**** SELECTED EXTRACT
We have just released the latest update to the Open Targets Platform — 23.02.
Key highlights for this release:
This release integrates 14,611,717 evidence strings to build 6,960,486 target-disease associations between 22,274 diseases or phenotypes and 62,678 targets from the following 22 public resources:
- 2,177,595 genetic evidence from European Variation Archive (EVA)
- 782,147 genetic evidence from Open Targets Genetics
- 3,031 genetic evidence from Gene2Phenotype
- 31,995 genetic evidence from the Genomics England PanelApp
- 1,971 genetic evidence from ClinGen
- 6,254 genetic evidence from Orphanet
- 27,373 genetic evidence from Gene burden
- 4,151 genetic evidence from UniProt Literature
- 16,965 somatic evidence from European Variation Archive (EVA)
- 3,299 somatic evidence from intOGen
- 76,292 somatic evidence from the Cancer Gene Census
- 26,383 somatic evidence from Uniprot
- 612,079 drug evidence from ChEMBL
- 230,903 expression evidence from Expression Atlas
- 10,413 affected pathway evidence from Reactome
- 72,294 affected pathway evidence from SLAPenrich
- 378 affected pathway evidence from PROGENy
- 390 systems biology evidence from SysBio
- 1,298 somatic evidence from the Cancer Genome Interpreter
- 1,838 CRISPR-Cas9 (Cancer Cell Lines) evidence from Behan et al. 2019
- 1,047,024 mouse model evidence from IMPC
- 5,300,042 scientific literature evidence from co-occurence mining in Europe PMC
Additionally, the Platform now allows users to explore data on 12,854 drugs or compounds.
For more details, read the 23.02 blog post.
The evidence from Europe PMC seems to be half that from the previous release, in spite of adding patents. What caused this change? It would be useful to put a percentage change for evidence count in each of these release notes.
The drop in evidence from EuropePMC is due to a known bug in the pipeline. Because of this, we are not processing all the publications that we should be processing. We are actively working with Europe PMC to resolve this.
However, the drop in associations is less drastic, which suggests that we are not losing crucial evidence.
********
**WORK TASK**
Write the next part of the forum thread about the Open Targets Platform 23.02 release, picking up after its last sentence.
**** SUPPLIED RECORDS
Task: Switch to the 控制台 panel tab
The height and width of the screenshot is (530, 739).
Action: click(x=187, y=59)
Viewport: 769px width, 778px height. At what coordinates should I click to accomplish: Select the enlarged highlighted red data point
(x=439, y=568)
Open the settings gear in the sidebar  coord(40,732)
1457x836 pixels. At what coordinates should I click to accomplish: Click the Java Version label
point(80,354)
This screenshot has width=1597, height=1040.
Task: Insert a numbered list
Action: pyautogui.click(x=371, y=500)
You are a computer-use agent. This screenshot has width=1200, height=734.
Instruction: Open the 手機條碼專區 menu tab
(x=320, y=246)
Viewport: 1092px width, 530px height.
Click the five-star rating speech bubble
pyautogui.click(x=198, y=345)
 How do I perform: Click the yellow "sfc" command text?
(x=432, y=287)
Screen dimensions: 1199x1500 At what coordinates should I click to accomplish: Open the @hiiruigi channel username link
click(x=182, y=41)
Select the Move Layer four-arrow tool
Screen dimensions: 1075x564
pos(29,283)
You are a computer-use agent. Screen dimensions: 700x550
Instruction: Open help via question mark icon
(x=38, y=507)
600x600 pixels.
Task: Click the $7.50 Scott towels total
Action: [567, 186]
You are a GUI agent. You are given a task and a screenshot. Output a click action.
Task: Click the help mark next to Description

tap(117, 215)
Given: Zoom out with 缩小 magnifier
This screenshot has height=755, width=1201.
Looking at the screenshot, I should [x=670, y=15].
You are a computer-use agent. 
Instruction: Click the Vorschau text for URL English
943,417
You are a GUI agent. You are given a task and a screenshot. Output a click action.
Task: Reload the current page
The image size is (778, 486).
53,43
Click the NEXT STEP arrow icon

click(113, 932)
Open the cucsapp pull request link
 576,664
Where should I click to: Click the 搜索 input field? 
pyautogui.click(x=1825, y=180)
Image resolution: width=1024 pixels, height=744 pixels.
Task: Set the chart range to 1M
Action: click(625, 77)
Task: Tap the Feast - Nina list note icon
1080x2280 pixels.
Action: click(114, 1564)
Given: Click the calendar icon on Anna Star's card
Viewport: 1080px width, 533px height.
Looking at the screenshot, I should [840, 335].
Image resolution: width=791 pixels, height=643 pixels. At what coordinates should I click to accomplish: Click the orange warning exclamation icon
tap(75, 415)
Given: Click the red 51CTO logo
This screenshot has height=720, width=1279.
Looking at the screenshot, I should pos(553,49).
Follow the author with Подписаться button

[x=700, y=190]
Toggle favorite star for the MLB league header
********
**TASK RESPONSE**
Thank you for your feedback about including percentage changes. However, we provide these metrics to give a sense of the amount of data and its distribution, but we do not want to place too much emphasis on the numbers, since we value the quality of the data over its quantity. The amount of evidence will fluctuate over time based on our data sources or the way we process the data, particularly with a data source like this one. In fact, we are currently introducing some changes to the pipeline that will cause the number of evidences to drop.
Out of curiosity, would you be willing to share how you use these metrics? Thank you!
Thanks, @hcornu. Can you provide a little bit more detail in terms of the number of publications not being processed? Should we continue to use the previous release for the epmc data until this bug is fixed, or a union of the two releases?
I agree with your comment about quality, not quantity, but I have found that quantity is important for QC reasons. I use it to ensure that when I am postprocessing the data something has not changed to make me lose significant amounts.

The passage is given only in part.